| Exercise |
Go through the entries below and return every line that contains "agent".

Excerpts from a dataset:
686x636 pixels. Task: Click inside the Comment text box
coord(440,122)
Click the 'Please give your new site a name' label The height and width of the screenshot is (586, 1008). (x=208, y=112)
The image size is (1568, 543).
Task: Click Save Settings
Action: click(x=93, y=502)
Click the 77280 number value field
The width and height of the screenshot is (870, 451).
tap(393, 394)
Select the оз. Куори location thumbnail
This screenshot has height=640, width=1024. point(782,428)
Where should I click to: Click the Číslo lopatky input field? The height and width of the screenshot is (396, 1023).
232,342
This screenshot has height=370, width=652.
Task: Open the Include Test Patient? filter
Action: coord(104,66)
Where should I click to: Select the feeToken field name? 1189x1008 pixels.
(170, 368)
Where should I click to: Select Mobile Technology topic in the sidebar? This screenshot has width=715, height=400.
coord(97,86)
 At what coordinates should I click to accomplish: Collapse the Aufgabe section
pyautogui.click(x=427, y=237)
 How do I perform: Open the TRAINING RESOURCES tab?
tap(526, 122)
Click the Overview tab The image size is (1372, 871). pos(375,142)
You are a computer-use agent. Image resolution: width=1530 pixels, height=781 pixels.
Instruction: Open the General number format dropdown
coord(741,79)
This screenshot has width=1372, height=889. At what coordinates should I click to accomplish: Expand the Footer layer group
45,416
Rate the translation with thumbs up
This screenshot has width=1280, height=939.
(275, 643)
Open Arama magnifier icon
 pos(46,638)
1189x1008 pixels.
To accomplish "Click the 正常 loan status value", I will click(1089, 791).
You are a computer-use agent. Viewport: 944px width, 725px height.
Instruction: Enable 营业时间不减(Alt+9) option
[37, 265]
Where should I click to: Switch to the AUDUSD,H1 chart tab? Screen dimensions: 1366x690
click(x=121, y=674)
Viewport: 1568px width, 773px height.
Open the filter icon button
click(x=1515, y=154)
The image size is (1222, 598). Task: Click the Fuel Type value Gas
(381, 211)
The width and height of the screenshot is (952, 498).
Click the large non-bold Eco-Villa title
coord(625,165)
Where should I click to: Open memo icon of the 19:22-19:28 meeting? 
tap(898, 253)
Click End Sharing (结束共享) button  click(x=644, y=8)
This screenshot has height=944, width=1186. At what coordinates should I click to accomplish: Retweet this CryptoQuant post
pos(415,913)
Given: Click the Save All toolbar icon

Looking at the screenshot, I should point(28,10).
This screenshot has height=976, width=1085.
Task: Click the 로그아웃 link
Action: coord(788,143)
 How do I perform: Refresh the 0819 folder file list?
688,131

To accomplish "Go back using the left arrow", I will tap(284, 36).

| Answer box |
You are a computer-use agent. Image resolution: width=1530 pixels, height=781 pixels.
You are a computer-use agent. Viewport: 944px width, 725px height.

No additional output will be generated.